● Problem statement: In full and without alteration, write out the records.

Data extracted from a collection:
· · ·

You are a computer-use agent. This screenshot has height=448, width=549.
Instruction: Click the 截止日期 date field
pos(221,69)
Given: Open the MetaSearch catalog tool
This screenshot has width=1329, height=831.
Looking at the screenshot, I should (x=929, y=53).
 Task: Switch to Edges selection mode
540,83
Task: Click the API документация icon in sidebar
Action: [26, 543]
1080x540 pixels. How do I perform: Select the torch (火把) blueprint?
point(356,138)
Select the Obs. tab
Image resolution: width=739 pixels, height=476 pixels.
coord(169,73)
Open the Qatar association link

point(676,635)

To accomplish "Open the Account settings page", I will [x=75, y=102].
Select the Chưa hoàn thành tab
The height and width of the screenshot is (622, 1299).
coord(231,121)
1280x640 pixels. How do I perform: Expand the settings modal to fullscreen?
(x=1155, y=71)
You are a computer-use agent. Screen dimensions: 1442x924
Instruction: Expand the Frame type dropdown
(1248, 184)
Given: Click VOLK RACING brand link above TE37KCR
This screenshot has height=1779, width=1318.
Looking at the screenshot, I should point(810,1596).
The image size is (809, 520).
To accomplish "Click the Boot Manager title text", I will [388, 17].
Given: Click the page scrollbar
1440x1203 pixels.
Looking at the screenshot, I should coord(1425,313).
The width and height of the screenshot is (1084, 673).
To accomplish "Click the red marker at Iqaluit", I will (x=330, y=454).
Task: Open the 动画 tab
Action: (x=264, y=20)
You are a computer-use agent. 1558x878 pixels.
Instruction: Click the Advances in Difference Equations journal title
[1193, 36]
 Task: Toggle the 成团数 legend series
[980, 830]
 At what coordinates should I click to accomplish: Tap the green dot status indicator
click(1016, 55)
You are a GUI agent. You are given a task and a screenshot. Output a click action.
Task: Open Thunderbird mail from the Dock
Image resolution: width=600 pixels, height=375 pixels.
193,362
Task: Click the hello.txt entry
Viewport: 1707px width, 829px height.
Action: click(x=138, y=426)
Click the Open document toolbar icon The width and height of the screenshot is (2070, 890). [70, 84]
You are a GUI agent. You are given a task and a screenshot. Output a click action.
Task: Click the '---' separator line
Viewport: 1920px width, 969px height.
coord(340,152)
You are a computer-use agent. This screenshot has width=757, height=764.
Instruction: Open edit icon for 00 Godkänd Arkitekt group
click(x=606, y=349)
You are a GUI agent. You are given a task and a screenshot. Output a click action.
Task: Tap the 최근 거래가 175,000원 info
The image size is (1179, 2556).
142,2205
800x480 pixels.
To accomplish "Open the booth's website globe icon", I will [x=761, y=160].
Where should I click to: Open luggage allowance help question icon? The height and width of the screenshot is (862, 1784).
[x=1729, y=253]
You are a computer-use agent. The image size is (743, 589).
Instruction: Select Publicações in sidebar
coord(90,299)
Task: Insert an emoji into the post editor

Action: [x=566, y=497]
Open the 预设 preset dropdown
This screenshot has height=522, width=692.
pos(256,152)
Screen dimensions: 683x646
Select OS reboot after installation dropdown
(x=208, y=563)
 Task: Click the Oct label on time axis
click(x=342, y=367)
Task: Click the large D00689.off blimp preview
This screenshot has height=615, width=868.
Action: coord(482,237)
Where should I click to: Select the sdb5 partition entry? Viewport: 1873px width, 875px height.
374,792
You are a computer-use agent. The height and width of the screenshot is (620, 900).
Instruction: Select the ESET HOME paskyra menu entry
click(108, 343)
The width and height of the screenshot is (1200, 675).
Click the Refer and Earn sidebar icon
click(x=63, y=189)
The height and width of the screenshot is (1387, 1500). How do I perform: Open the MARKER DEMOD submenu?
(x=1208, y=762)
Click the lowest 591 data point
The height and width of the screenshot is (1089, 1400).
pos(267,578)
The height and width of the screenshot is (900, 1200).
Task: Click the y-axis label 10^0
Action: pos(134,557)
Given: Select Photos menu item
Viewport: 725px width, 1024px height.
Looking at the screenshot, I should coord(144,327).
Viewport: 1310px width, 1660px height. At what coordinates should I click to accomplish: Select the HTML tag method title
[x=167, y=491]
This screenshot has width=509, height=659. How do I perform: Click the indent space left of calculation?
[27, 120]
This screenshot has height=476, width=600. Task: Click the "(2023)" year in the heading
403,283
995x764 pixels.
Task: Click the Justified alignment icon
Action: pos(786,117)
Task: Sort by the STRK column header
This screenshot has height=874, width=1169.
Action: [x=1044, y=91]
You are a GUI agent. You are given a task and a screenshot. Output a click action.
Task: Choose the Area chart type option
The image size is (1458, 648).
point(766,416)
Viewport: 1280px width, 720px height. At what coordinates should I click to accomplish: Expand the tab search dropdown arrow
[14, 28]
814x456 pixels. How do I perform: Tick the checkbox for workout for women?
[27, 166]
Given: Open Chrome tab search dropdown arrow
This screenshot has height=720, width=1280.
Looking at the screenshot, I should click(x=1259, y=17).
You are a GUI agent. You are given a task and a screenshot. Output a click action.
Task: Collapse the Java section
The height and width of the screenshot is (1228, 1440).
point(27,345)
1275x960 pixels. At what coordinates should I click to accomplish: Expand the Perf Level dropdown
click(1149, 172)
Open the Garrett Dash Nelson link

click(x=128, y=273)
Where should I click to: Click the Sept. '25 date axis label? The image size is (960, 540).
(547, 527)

· · ·

● Task answer:
You are a computer-use agent. This screenshot has height=448, width=549.
Instruction: Click the 截止日期 date field
pos(221,69)
Given: Open the MetaSearch catalog tool
This screenshot has width=1329, height=831.
Looking at the screenshot, I should (x=929, y=53).
 Task: Switch to Edges selection mode
540,83
Task: Click the API документация icon in sidebar
Action: [26, 543]
1080x540 pixels. How do I perform: Select the torch (火把) blueprint?
point(356,138)
Select the Obs. tab
Image resolution: width=739 pixels, height=476 pixels.
coord(169,73)
Open the Qatar association link

point(676,635)

To accomplish "Open the Account settings page", I will [x=75, y=102].
Select the Chưa hoàn thành tab
The height and width of the screenshot is (622, 1299).
coord(231,121)
1280x640 pixels. How do I perform: Expand the settings modal to fullscreen?
(x=1155, y=71)
You are a computer-use agent. Screen dimensions: 1442x924
Instruction: Expand the Frame type dropdown
(1248, 184)
Given: Click VOLK RACING brand link above TE37KCR
This screenshot has height=1779, width=1318.
Looking at the screenshot, I should point(810,1596).
The image size is (809, 520).
To accomplish "Click the Boot Manager title text", I will [388, 17].
Given: Click the page scrollbar
1440x1203 pixels.
Looking at the screenshot, I should coord(1425,313).
The width and height of the screenshot is (1084, 673).
To accomplish "Click the red marker at Iqaluit", I will (x=330, y=454).
Task: Open the 动画 tab
Action: (x=264, y=20)
You are a computer-use agent. 1558x878 pixels.
Instruction: Click the Advances in Difference Equations journal title
[1193, 36]
 Task: Toggle the 成团数 legend series
[980, 830]
 At what coordinates should I click to accomplish: Tap the green dot status indicator
click(1016, 55)
You are a GUI agent. You are given a task and a screenshot. Output a click action.
Task: Open Thunderbird mail from the Dock
Image resolution: width=600 pixels, height=375 pixels.
193,362
Task: Click the hello.txt entry
Viewport: 1707px width, 829px height.
Action: click(x=138, y=426)
Click the Open document toolbar icon The width and height of the screenshot is (2070, 890). [70, 84]
You are a GUI agent. You are given a task and a screenshot. Output a click action.
Task: Click the '---' separator line
Viewport: 1920px width, 969px height.
coord(340,152)
You are a computer-use agent. This screenshot has width=757, height=764.
Instruction: Open edit icon for 00 Godkänd Arkitekt group
click(x=606, y=349)
You are a GUI agent. You are given a task and a screenshot. Output a click action.
Task: Tap the 최근 거래가 175,000원 info
The image size is (1179, 2556).
142,2205
800x480 pixels.
To accomplish "Open the booth's website globe icon", I will [x=761, y=160].
Where should I click to: Open luggage allowance help question icon? The height and width of the screenshot is (862, 1784).
[x=1729, y=253]
You are a computer-use agent. The image size is (743, 589).
Instruction: Select Publicações in sidebar
coord(90,299)
Task: Insert an emoji into the post editor

Action: [x=566, y=497]
Open the 预设 preset dropdown
This screenshot has height=522, width=692.
pos(256,152)
Screen dimensions: 683x646
Select OS reboot after installation dropdown
(x=208, y=563)
 Task: Click the Oct label on time axis
click(x=342, y=367)
Task: Click the large D00689.off blimp preview
This screenshot has height=615, width=868.
Action: coord(482,237)
Where should I click to: Select the sdb5 partition entry? Viewport: 1873px width, 875px height.
374,792
You are a computer-use agent. The height and width of the screenshot is (620, 900).
Instruction: Select the ESET HOME paskyra menu entry
click(108, 343)
The width and height of the screenshot is (1200, 675).
Click the Refer and Earn sidebar icon
click(x=63, y=189)
The height and width of the screenshot is (1387, 1500). How do I perform: Open the MARKER DEMOD submenu?
(x=1208, y=762)
Click the lowest 591 data point
The height and width of the screenshot is (1089, 1400).
pos(267,578)
The height and width of the screenshot is (900, 1200).
Task: Click the y-axis label 10^0
Action: pos(134,557)
Given: Select Photos menu item
Viewport: 725px width, 1024px height.
Looking at the screenshot, I should coord(144,327).
Viewport: 1310px width, 1660px height. At what coordinates should I click to accomplish: Select the HTML tag method title
[x=167, y=491]
This screenshot has width=509, height=659. How do I perform: Click the indent space left of calculation?
[27, 120]
This screenshot has height=476, width=600. Task: Click the "(2023)" year in the heading
403,283
995x764 pixels.
Task: Click the Justified alignment icon
Action: pos(786,117)
Task: Sort by the STRK column header
This screenshot has height=874, width=1169.
Action: [x=1044, y=91]
You are a GUI agent. You are given a task and a screenshot. Output a click action.
Task: Choose the Area chart type option
The image size is (1458, 648).
point(766,416)
Viewport: 1280px width, 720px height. At what coordinates should I click to accomplish: Expand the tab search dropdown arrow
[14, 28]
814x456 pixels. How do I perform: Tick the checkbox for workout for women?
[27, 166]
Given: Open Chrome tab search dropdown arrow
This screenshot has height=720, width=1280.
Looking at the screenshot, I should click(x=1259, y=17).
You are a GUI agent. You are given a task and a screenshot. Output a click action.
Task: Collapse the Java section
The height and width of the screenshot is (1228, 1440).
point(27,345)
1275x960 pixels. At what coordinates should I click to accomplish: Expand the Perf Level dropdown
click(1149, 172)
Open the Garrett Dash Nelson link

click(x=128, y=273)
Where should I click to: Click the Sept. '25 date axis label? The image size is (960, 540).
(547, 527)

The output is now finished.